この『嗣書』、『師弟の系譜の書』は、梅の華の模様に書かれています。
大梅山の法常禅師が『梅の華』で教えたのは、この『嗣書』、『師弟の系譜の書』でしょう。
夢と符号するので、この『嗣書』、『師弟の系譜の書』を取り出したのです。
もしかして、あなた、道元は、私、元鼒の法を嗣ぐ事を求めますか?
たとえ、もし、あなた、道元が私、元鼒の法を嗣ぐ事を求めても、私、元鼒は惜しむべきではないのです」と言った。
道元は、元鼒の夢の話を信じ、感じ入った。
道元は、「嗣書」、「師弟の系譜の書を嗣ぐ事」と法を嗣ぐ事を求めるべきであったが、ただ、「嗣書」、「師弟の系譜の書」を焼香して礼拝して恭しく敬い供養するだけであった。
その時、焼香で、そばに仕えていた僧である、法寧という僧がいたが、「初めて『嗣書』、『師弟の系譜の書』を見ました」と言った。
道元は、密かに思った。
元鼒の「嗣書」、「師弟の系譜の書」は、実に、仏祖の目に見えない助けが無ければ、見聞きする事は難しかった。
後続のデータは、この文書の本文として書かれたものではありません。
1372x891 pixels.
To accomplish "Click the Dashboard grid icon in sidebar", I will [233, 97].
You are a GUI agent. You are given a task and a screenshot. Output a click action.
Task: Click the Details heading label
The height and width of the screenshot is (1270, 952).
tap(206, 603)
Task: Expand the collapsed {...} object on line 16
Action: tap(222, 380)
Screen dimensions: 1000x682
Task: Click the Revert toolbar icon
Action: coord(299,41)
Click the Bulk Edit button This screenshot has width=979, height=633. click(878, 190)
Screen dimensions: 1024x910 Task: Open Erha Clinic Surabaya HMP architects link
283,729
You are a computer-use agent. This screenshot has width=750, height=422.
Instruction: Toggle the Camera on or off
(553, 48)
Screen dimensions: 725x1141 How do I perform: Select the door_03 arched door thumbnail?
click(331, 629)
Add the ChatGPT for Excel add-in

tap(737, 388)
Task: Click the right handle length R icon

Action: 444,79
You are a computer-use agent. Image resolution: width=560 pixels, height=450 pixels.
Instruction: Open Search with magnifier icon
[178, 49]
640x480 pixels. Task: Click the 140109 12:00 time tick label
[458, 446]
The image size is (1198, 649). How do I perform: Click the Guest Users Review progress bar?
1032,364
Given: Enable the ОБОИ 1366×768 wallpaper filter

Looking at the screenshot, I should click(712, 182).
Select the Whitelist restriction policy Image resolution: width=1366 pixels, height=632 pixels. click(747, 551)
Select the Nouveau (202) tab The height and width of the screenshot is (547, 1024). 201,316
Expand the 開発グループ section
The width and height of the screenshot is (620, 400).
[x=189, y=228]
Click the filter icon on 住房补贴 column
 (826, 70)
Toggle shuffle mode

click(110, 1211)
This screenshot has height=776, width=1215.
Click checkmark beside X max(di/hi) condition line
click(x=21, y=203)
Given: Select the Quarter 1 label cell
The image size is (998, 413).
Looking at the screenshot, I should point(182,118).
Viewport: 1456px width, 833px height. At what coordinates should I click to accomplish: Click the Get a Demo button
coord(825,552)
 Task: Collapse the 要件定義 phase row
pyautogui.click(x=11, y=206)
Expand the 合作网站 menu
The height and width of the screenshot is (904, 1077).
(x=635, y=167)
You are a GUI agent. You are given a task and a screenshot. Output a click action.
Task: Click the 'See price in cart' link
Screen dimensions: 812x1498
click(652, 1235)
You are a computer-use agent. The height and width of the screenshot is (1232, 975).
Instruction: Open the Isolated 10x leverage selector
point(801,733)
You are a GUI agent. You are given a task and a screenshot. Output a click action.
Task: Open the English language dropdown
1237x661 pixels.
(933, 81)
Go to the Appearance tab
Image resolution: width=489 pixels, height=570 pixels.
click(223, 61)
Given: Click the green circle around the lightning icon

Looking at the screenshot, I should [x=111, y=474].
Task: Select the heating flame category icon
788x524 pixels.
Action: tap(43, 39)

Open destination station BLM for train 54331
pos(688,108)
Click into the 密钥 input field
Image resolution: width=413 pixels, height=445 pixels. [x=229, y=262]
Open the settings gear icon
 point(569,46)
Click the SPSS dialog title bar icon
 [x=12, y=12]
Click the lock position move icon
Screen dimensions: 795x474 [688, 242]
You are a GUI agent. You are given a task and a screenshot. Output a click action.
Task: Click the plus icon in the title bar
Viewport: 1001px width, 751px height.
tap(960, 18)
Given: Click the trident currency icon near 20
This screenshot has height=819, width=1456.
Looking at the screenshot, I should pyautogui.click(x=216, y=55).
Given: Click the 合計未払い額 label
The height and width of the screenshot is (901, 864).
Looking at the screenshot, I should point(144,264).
道元は、日本という僻地の愚者であるが、何の幸いが有ったのか、数回、「嗣書」、「師弟の系譜の書」を見た。
感涙で袖を濡らしてしまった。
その時、維摩室や大舎堂などは静かで無人であった。
元鼒の「嗣書」、「師弟の系譜の書」は、地に落ちている梅の華の模様の白い紙に書かれていた。
元鼒の「嗣書」、「師弟の系譜の書」の、長さは九寸余り、広さは一尋余りであった。
元鼒の「嗣書」、「師弟の系譜の書」の軸は、黄玉であった。
元鼒の「嗣書」、「師弟の系譜の書」の表紙は錦であった。
道元が台山から天童山へ帰る途中で大梅山の護聖寺の宿泊所に泊まると、大梅山の法常禅師が来て開花している一枝の梅の華を授けてくれるという神仏による不思議な夢を見た。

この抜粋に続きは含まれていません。